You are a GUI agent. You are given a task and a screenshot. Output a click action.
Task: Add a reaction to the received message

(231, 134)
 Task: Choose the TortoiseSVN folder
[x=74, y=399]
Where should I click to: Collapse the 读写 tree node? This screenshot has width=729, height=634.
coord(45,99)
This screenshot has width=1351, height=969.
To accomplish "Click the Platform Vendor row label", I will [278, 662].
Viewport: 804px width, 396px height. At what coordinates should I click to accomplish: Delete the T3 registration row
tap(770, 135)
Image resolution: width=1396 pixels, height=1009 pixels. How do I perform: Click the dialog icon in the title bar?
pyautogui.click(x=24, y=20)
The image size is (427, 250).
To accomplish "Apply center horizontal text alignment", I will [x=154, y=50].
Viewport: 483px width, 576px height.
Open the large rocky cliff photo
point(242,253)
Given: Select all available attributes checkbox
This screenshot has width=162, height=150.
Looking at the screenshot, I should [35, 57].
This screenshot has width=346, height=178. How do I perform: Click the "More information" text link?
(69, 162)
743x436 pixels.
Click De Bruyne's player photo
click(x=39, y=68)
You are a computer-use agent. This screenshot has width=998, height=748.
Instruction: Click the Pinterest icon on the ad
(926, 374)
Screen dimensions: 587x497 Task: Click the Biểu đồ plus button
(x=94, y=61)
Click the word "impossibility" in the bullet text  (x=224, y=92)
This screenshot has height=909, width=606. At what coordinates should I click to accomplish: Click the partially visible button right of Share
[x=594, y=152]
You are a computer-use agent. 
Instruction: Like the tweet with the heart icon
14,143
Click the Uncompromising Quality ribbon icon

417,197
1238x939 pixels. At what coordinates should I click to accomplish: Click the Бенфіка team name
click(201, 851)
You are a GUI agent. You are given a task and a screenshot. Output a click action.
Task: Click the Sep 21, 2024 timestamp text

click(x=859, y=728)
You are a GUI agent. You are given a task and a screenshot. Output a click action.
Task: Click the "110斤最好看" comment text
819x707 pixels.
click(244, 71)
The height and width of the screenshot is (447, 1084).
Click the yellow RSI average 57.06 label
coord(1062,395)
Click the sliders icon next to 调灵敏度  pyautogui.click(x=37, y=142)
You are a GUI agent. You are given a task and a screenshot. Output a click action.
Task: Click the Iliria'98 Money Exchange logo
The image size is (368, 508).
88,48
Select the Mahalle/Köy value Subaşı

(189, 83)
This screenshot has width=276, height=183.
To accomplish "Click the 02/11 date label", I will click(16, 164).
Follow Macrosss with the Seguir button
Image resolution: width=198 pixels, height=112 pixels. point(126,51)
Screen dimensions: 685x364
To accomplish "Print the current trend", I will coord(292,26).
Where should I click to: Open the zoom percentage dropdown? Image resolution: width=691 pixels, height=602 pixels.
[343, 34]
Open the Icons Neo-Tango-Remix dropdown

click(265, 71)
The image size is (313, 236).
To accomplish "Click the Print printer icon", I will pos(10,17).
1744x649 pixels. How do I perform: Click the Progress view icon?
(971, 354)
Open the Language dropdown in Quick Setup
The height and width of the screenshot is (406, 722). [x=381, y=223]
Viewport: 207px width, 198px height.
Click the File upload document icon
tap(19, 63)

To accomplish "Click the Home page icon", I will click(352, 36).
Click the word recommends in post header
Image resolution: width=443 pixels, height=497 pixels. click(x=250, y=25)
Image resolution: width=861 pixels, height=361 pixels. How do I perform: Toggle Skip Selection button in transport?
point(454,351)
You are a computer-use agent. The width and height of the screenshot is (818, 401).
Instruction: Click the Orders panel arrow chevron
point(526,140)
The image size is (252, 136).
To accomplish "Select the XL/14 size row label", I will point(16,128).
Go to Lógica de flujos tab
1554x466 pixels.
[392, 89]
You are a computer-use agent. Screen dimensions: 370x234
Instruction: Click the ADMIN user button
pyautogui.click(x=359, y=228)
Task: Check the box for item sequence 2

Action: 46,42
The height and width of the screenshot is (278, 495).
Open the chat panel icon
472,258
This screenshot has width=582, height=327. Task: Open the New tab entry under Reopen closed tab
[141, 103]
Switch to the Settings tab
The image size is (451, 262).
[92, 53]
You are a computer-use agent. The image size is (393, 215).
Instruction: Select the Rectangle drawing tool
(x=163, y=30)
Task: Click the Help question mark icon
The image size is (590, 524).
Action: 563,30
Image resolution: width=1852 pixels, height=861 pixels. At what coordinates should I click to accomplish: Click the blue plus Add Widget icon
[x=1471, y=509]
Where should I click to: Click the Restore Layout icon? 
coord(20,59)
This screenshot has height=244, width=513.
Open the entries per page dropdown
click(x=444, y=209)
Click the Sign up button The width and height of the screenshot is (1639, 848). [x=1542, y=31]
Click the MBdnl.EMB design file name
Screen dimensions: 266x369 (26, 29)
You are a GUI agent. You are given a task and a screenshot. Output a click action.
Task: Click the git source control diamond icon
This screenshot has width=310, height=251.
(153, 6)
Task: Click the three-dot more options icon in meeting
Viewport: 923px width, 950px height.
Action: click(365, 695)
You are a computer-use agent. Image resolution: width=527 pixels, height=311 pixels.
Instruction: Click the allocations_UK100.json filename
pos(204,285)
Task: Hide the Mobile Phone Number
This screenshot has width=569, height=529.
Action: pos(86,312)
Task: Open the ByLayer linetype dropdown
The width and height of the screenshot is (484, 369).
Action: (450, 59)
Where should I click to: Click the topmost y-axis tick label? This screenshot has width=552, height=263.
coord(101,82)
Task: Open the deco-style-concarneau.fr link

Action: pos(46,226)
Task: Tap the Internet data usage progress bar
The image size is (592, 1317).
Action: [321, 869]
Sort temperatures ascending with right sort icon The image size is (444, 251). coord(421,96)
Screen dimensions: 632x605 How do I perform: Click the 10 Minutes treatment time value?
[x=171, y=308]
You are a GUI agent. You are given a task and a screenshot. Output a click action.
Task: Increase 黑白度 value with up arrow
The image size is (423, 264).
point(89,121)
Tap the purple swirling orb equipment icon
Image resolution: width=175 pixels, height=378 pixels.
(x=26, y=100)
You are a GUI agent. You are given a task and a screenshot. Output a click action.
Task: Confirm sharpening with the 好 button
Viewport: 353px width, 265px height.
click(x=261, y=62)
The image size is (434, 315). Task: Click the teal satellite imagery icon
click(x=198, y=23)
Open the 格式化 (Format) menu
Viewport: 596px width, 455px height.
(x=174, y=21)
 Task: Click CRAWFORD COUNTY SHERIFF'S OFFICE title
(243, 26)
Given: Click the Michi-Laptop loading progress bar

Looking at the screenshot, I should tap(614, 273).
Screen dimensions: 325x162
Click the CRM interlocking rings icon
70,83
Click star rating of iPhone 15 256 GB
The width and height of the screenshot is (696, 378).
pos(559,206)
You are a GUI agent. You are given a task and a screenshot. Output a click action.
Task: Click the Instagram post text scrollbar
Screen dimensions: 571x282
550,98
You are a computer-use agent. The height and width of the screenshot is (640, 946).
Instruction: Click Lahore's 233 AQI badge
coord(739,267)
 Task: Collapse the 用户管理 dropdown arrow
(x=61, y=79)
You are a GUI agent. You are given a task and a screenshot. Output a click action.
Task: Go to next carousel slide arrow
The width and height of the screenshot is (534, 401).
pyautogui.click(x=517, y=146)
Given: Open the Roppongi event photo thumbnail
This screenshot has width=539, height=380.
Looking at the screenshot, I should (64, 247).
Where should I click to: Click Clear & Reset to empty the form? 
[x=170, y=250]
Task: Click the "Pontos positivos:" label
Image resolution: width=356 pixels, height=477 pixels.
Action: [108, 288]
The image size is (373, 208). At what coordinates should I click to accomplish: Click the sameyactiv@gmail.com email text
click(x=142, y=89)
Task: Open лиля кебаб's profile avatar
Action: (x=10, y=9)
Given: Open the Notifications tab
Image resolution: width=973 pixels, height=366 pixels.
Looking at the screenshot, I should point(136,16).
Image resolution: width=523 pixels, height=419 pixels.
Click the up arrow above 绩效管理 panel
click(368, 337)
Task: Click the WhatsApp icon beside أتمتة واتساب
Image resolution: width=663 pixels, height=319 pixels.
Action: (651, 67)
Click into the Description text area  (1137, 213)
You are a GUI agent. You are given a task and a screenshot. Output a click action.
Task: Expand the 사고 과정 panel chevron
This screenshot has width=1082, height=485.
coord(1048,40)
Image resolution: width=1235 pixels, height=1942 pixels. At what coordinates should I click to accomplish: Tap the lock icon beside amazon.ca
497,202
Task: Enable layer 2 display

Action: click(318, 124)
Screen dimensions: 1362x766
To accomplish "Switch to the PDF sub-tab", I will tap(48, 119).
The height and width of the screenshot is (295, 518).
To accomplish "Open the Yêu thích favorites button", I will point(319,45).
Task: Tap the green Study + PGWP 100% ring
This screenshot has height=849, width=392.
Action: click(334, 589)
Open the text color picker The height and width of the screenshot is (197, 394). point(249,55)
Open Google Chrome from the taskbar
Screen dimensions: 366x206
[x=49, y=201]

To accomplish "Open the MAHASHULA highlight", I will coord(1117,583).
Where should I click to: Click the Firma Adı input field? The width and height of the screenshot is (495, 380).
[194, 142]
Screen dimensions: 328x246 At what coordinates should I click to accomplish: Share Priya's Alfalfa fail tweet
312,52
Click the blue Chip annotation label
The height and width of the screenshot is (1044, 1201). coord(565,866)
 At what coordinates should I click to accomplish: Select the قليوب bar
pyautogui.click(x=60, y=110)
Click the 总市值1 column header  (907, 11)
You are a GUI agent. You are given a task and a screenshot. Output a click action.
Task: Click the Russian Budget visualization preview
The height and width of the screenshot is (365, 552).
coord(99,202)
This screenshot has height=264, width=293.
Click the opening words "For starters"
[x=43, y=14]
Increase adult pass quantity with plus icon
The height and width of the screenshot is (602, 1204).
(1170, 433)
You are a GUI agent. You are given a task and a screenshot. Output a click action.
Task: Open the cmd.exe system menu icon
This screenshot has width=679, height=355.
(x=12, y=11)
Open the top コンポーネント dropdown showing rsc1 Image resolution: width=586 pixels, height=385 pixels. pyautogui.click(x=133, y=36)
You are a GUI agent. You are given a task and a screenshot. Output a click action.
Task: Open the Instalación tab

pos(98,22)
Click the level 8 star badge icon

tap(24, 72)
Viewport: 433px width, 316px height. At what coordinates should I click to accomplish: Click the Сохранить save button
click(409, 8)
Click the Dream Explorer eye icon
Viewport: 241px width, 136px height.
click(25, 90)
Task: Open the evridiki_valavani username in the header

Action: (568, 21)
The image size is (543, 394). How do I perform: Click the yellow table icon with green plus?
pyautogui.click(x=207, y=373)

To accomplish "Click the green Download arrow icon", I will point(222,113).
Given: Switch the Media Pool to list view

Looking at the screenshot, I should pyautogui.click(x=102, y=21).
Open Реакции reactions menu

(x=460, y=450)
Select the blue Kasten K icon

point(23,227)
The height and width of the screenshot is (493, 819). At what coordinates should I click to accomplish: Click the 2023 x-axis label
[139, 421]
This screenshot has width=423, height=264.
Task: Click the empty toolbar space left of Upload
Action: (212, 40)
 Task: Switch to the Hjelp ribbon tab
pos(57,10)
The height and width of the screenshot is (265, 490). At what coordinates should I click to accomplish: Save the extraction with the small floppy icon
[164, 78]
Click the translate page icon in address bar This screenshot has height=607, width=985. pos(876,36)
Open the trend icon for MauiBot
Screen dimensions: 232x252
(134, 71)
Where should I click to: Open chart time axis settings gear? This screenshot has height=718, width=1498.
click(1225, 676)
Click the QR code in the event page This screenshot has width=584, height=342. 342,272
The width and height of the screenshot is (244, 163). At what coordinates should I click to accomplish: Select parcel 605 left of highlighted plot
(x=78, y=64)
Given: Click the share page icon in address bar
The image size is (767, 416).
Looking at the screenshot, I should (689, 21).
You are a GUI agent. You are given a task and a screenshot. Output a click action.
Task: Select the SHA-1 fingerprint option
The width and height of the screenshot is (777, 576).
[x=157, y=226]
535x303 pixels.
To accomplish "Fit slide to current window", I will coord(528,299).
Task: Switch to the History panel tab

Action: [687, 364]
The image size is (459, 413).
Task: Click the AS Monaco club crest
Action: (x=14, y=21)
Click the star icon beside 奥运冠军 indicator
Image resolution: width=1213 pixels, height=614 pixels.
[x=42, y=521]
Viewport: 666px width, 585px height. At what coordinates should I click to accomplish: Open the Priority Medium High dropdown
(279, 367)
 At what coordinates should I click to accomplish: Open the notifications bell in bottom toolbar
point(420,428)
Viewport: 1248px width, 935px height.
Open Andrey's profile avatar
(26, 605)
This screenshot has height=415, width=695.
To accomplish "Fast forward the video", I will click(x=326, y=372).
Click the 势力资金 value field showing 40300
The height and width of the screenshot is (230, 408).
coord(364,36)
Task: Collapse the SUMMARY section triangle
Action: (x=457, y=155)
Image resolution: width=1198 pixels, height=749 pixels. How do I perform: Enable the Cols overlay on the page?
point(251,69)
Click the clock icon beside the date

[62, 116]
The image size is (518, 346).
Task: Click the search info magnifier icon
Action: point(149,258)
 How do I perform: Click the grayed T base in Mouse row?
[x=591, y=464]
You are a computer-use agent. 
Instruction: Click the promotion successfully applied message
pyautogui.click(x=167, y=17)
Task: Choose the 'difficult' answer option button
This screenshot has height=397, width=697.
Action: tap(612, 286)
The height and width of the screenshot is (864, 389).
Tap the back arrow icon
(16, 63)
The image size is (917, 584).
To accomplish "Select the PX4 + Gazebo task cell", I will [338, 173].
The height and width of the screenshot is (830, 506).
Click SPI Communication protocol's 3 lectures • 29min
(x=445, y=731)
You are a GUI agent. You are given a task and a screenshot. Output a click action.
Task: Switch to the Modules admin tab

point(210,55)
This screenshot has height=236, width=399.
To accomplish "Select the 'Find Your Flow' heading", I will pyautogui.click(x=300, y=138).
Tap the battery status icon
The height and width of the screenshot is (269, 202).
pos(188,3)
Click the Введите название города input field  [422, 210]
--
__Aim of the task__: Send back an exact copy of only the lines from the line with "Image resolution: width=1213" up to and including the line with "Viewport: 1248px width, 935px height." in the data above.

__Solution for this task__:
Image resolution: width=1213 pixels, height=614 pixels.
[x=42, y=521]
Viewport: 666px width, 585px height. At what coordinates should I click to accomplish: Open the Priority Medium High dropdown
(279, 367)
 At what coordinates should I click to accomplish: Open the notifications bell in bottom toolbar
point(420,428)
Viewport: 1248px width, 935px height.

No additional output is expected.